• PASSAGE TO READ:

# Drill Bit



## cdpromo1 (Mar 29, 2017)

What type of drill bit should I use to make holes for my thermostats on my new Old Country Pecos?


----------



## dabigbozman (Mar 29, 2017)

Sharp bits that are intended to be used on metal


----------



## 416bigbore (Mar 29, 2017)

cdpromo1 said:


> What type of drill bit should I use to make holes for my thermostats on my new Old Country Pecos?


Any American made Drill Bit with HSS (High-Speed Steel) on it that is sharp will work fine as long as what you are trying to drill isn't harder than what your Drill Bit is made of.


----------



## 416bigbore (Mar 29, 2017)

416bigbore said:


> Any American made Drill Bit with HSS (High-Speed Steel) on it that is sharp will work fine as long as what you are trying to drill isn't harder than what your Drill Bit is made of.

• WHAT IS ASKED: In the drill bit thread, what does the abbreviation HSS stand for?

• EXTRACTED DATA:
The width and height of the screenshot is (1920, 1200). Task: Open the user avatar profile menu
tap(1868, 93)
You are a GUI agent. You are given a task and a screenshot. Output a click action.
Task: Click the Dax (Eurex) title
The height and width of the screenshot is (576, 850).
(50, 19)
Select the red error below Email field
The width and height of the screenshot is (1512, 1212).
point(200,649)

---

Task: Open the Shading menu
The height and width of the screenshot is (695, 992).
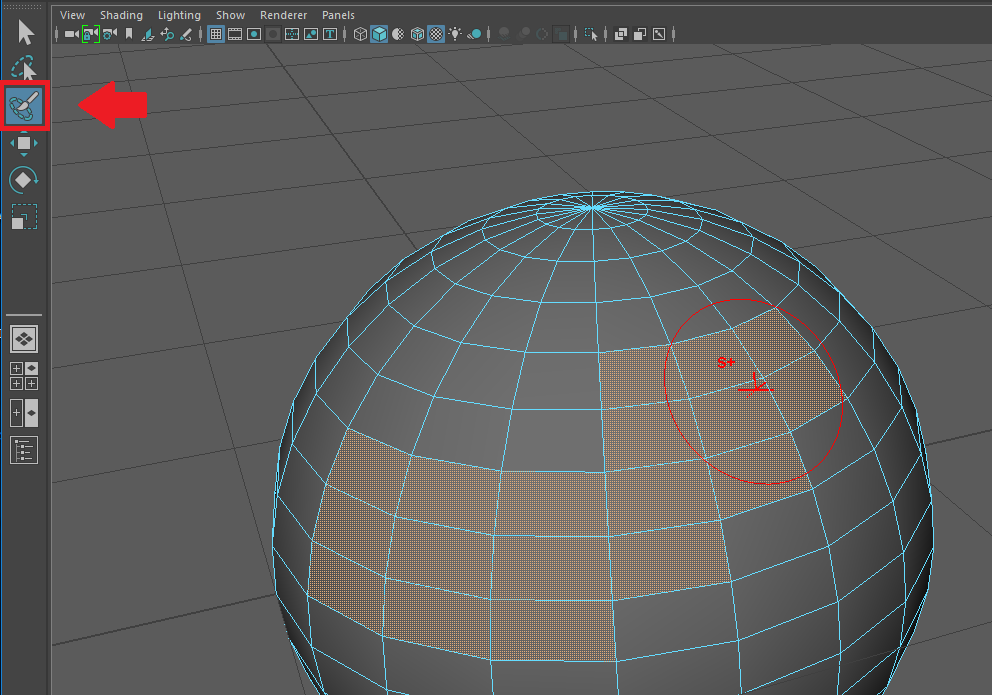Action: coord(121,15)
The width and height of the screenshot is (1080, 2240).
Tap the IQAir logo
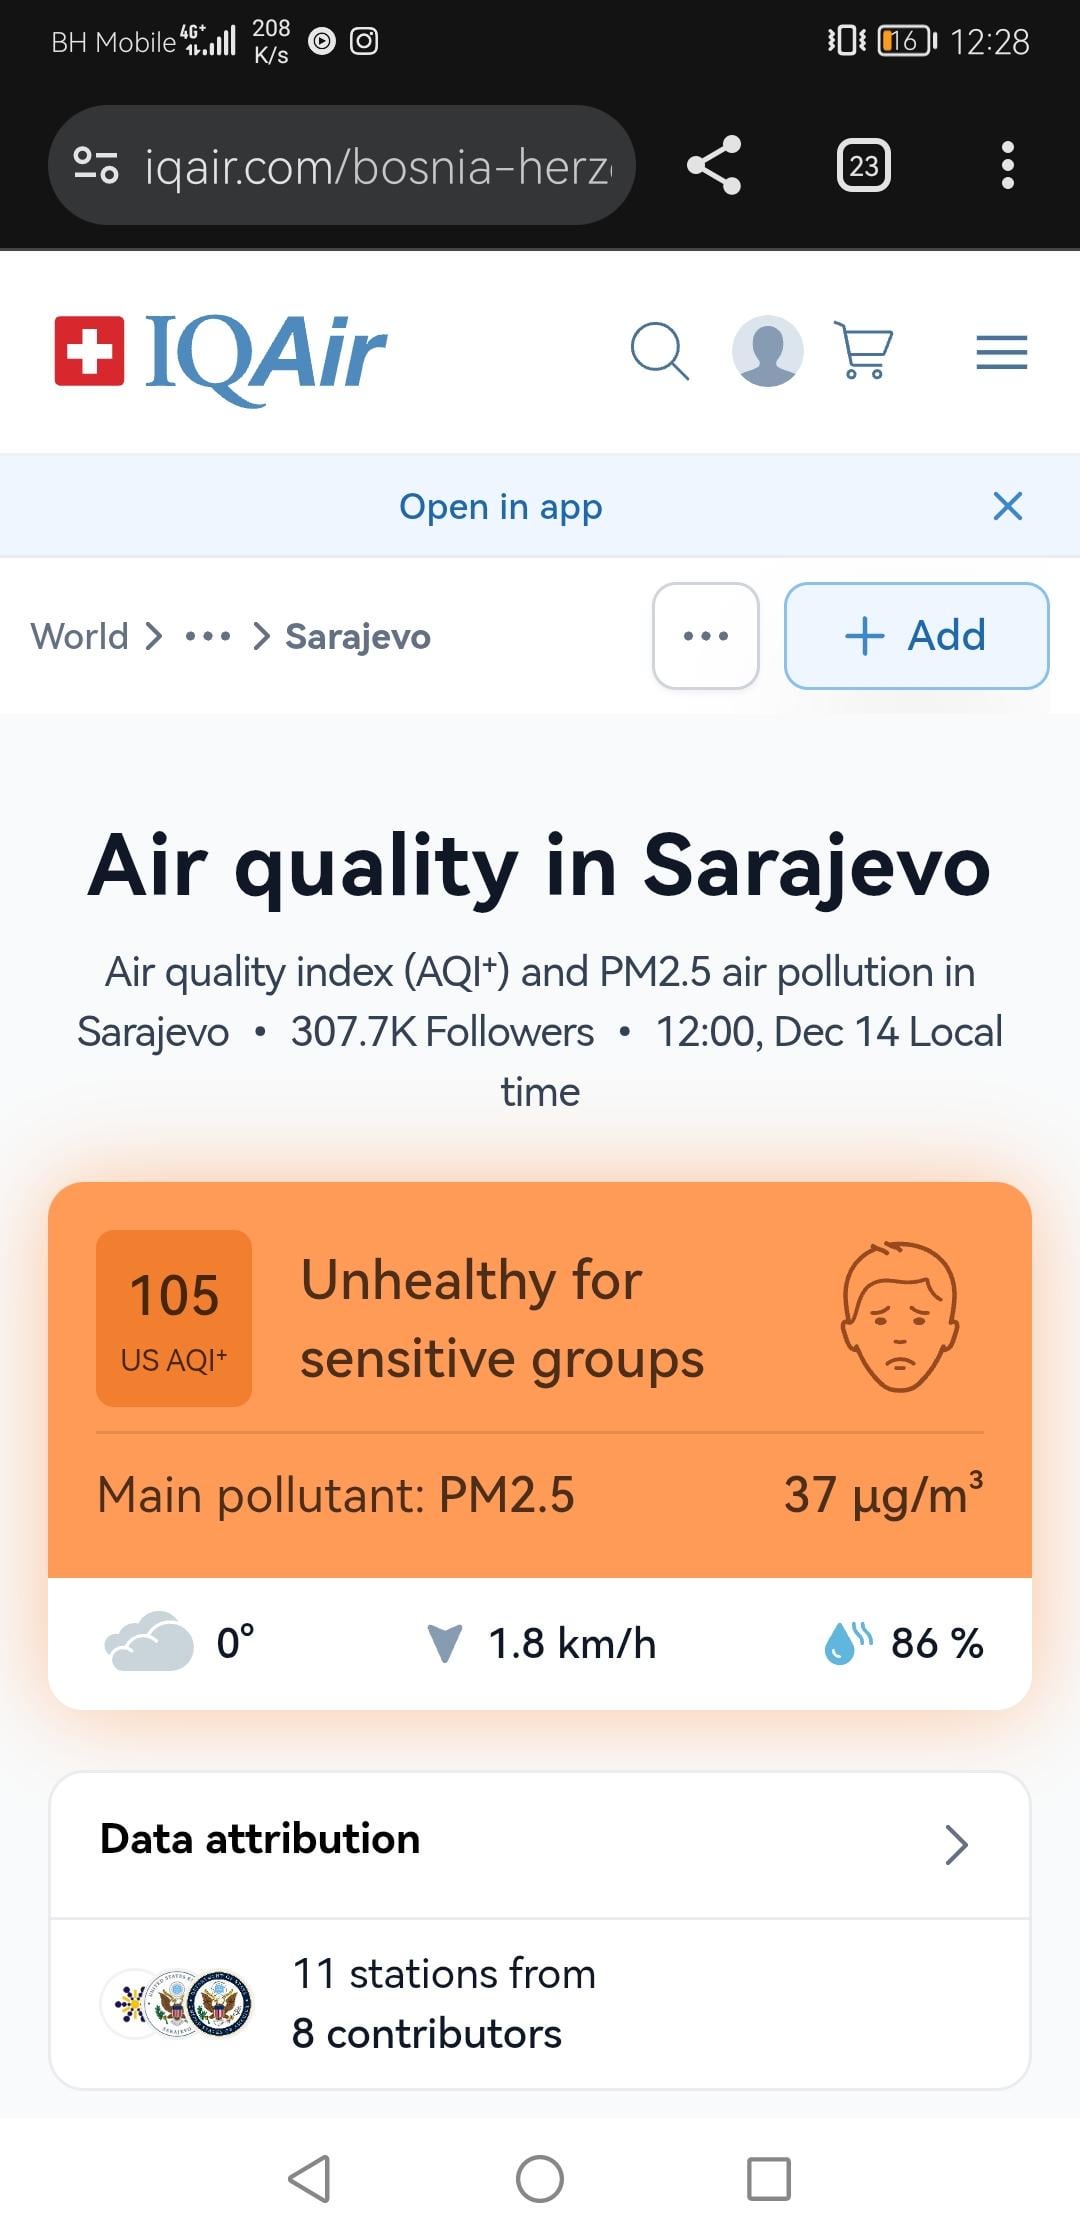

==

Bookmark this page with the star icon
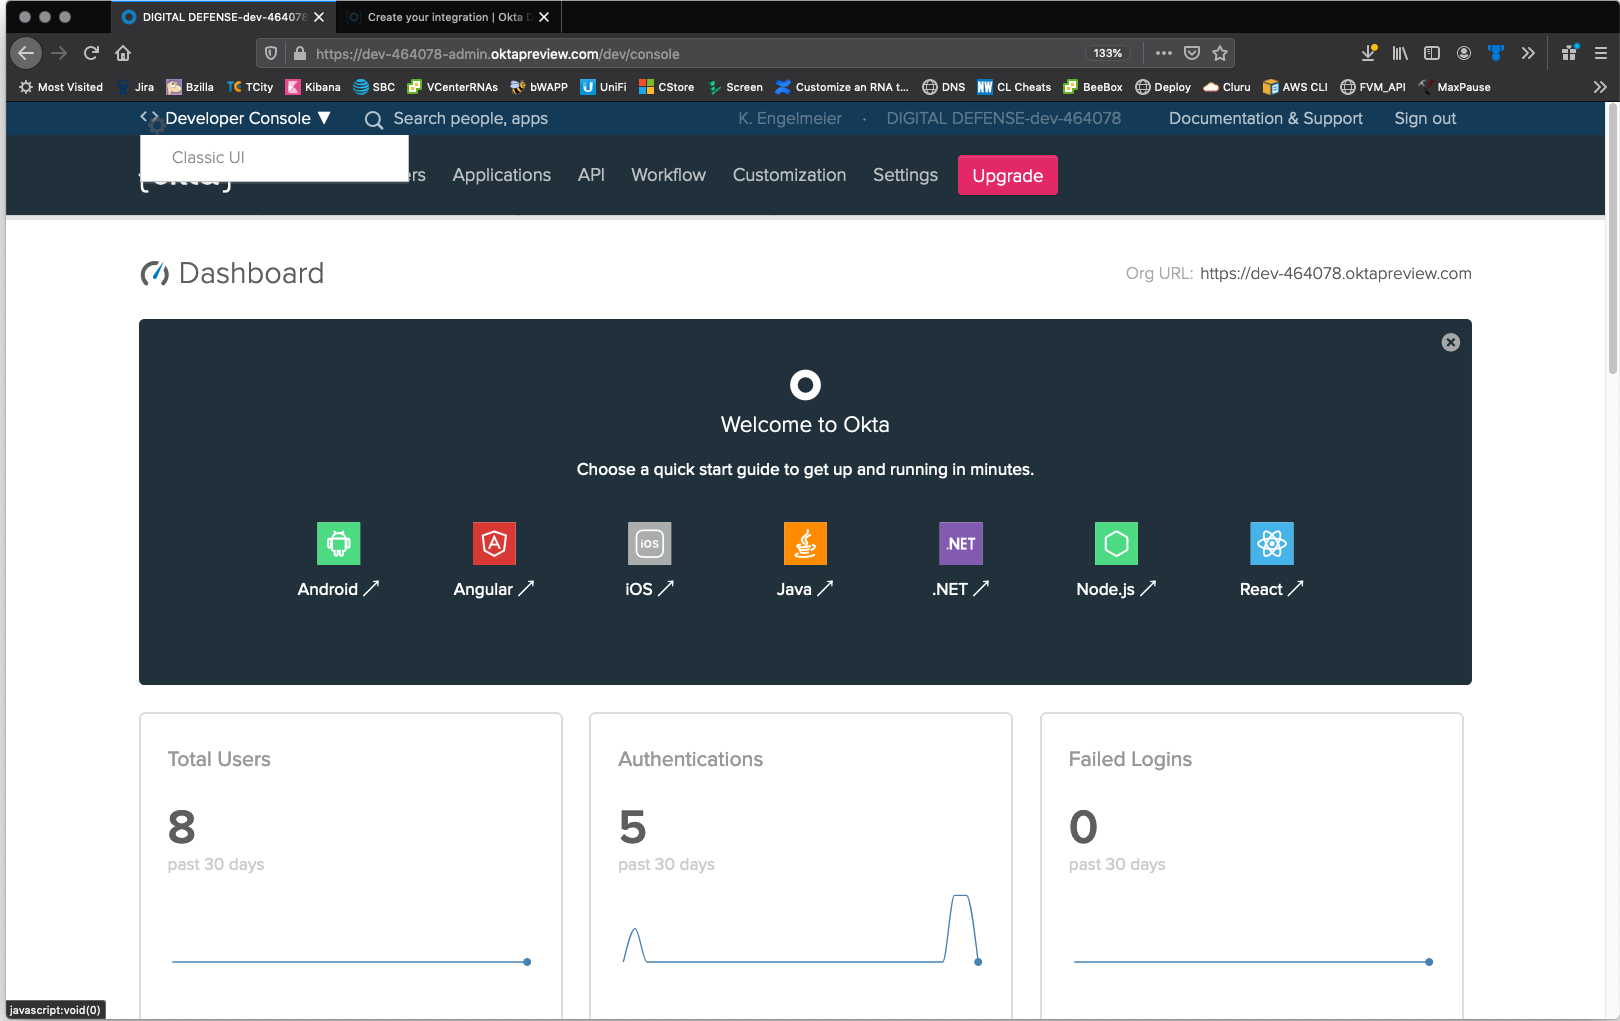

• SOLUTION BELOW: High-Speed Steel